September 2005 - Posts

There is a new type called var in C# 3.0.  Var simply means that the compiler infers the type from whatever you assign to it.  Before I start, it is not a variant and it is not something that is loosely typed.
Take these examples (pre C# 3.0):
string myString = “hello”;
int myInt = 5;
float myFloat = 5.5f;
Here is how they can be represented in C# 3.0:
var myString = “hello”;
var myInt = 5;
var myFloat = 5.5f;
In this case, myString is declared as a string when it comes down to it.  If you later try to assign an int to it, you would get an error.  The power of this is that you can create whole new data types dynamically without having to actually create them first.
This is one of the primary technologies used in Language Integrated Query (LINQ).  There are several more things like this that I will show you soon.  The article below provides even more detail.
As I might have pointed out in the past, the ConfigurationSettings object is deprecated and has been replaced with the ConfigurationManager object.  This object gives you direct access to sections of the web.config or machine.config including the new <connectionStrings> section.  Sometimes when you try to use it, you may notice it doesn't compile or work with intellisense.  This is because they moved the configuration classes out of System.dll and into the new System.Configuration.dll.  So therefore, if you want to make use of it you have to include that reference in your project. 

The syntax is the same as the ConfigurationSettings class.
As I suspected, the WinFX September CTP only works on Beta 2.  This blog entry describes which products from the PDC work together.

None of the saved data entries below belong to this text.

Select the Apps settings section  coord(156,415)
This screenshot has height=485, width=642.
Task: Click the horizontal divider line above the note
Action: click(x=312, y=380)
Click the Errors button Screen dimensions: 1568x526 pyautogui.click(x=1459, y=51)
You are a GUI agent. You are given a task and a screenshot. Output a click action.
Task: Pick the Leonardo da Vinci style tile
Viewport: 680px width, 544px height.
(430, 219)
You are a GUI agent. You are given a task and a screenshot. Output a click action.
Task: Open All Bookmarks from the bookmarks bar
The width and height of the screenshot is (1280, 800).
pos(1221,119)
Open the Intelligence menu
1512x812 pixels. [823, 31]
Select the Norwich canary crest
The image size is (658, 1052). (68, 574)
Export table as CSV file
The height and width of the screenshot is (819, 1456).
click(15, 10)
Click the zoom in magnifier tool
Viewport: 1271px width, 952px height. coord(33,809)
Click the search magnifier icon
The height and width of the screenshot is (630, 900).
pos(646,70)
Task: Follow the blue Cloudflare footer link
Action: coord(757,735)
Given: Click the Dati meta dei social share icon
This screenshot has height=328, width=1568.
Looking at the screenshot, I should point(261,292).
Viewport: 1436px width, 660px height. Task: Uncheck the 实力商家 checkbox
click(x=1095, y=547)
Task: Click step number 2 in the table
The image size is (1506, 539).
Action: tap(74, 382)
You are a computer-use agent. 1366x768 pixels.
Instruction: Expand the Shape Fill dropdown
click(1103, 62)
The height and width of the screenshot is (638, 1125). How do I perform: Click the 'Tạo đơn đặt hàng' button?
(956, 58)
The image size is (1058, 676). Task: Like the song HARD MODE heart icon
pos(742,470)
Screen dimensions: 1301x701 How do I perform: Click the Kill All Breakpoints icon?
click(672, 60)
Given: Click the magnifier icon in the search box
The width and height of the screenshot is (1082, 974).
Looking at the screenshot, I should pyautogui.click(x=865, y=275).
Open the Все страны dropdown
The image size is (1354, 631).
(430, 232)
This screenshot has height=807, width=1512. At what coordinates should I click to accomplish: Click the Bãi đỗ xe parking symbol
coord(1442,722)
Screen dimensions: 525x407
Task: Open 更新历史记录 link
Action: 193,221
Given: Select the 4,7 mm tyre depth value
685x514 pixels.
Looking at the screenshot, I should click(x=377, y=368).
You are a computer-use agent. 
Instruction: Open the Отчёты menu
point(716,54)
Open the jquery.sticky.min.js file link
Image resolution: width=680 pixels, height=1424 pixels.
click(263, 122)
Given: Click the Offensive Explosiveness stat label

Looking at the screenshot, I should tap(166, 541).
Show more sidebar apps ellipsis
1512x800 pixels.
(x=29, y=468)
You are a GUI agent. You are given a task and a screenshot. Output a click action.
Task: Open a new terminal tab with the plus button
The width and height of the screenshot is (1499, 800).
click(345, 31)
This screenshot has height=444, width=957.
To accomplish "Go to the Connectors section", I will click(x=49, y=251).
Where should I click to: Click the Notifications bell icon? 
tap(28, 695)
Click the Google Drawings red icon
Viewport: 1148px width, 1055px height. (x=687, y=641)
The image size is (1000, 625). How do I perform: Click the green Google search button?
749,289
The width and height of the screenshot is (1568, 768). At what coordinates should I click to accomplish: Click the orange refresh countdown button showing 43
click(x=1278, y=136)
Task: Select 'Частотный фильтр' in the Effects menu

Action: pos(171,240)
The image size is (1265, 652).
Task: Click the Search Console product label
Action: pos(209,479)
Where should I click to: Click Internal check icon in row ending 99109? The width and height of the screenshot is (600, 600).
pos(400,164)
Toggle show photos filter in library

In ASP.NET 2.0, the use of resource files actually does not suck any more.  In fact it is pretty cool and will allow us to do everything we have done in the past plus probably more.  The first thing is that resources are now strongly typed.  For example if you create a new resource file called MyResources with a key of HelloWorld, the resource can be accessed programmatically by the line below.
MyTextBox.Text  = Resources.MyResources.HellowWorld;
The value of resources can also be accessed by using an expression inside your markup.
<%$ Resources:MyResources,HelloWorld %>
On top of that if you want to bind the value of a resource to a control, you can use the meta:resourcekey attribute.
<asp:Label ID="Label1" runat="server" 
meta:resourcekey="resource-key-prefix" /> 
The limitation there is that it only works with local resources (lame).  There are two types of resources global and local.  Local are specific to a particular page (i.e.: index.aspx.resx) and are contained in the App_LocalResources folder.  Global Resources can be used anywhere and are stored in the App_GlobalResources folder.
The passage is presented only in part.